No sé ustedes, pero yo aún tengo grabadas en la retina las imágenes de la devastación que dejó la DANA hace unas semanas. La naturaleza, esa madre sabia que nos da todo lo que necesitamos, también puede ser una furia desatada. Y cuando se enfada, ¡ay de nosotros! En la Comunidad Valenciana, más de 200 vidas se apagaron y el paisaje se transformó en un escenario digno de una película de terror. Me cuesta creer que ese mar Mediterráneo, que tantas veces he visto brillar desde mi ventana en Almería, pueda convertirse en un monstruo capaz de arrasar con todo.
Recuerdo una tarde de verano en la playa de San José, donde las olas susurraban promesas de calma y felicidad. Allí estaba yo, riendo con mis amigos mientras el sol nos acariciaba la piel. Nunca pensé que esas mismas aguas pudieran convertirse en un torrente implacable. Pero claro, la naturaleza no entiende de risas ni de días soleados; ella tiene su propio calendario y a veces decide recordarnos quién manda aquí.

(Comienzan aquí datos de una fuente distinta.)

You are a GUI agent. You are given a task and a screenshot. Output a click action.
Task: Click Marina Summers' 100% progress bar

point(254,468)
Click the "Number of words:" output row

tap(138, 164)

Y ahora, dos semanas después del caos, otra DANA está al acecho. Esta vez parece que hemos aprendido algo. Las alertas han sonado con antelación, las evacuaciones se han llevado a cabo y las clases se han suspendido. ¡Qué alivio! Pero me pregunto: ¿realmente hemos cambiado? ¿O es solo el eco del miedo lo que nos empuja a actuar? Porque si hay algo que sabemos hacer bien los humanos es olvidar. Olvidamos las lecciones aprendidas cuando el peligro se disipa y volvemos a nuestra rutina como si nada hubiera pasado.
En Almería, donde el sol brilla casi todo el año y la vida transcurre entre tapas y risas, a veces olvidamos que estamos sentados sobre un volcán (literalmente). La tierra temblorosa bajo nuestros pies puede recordarnos su poder en cualquier momento. Mis abuelos solían contarme historias sobre inundaciones antiguas en el río Andarax; relatos que parecían sacados de un cuento pero que eran tan reales como las almendras amargas del campo almeriense.
Así que aquí estoy, reflexionando sobre esta montaña rusa emocional entre la tragedia reciente y la tranquilidad engañosa del día a día. Me gustaría pensar que esta vez será diferente; que no dejaremos pasar por alto las señales ni volveremos a caer en la trampa del “esto nunca me pasará”. Pero también sé cómo somos: optimistas por naturaleza y olvidadizos por elección.
Así que les propongo un pacto: disfrutemos del sol almeriense y nuestras playas hermosas, pero mantengamos siempre un ojo alerta hacia el horizonte. Porque cuando menos lo esperemos, esa calma puede romperse con una tormenta feroz y recordarnos quiénes somos realmente: unos simples mortales ante el poder indomable de la naturaleza.
Cada vez que escucho el sonido del viento entre los pinos o veo cómo las nubes se acumulan sobre Sierra Nevada, me acuerdo de lo frágil que es nuestro mundo. Así que sí, celebremos nuestras tradiciones almerienses con alegría, pero no olvidemos nunca mirar al cielo con respeto... porque nunca sabemos cuándo puede llegar otra DANA para poner todo patas arriba.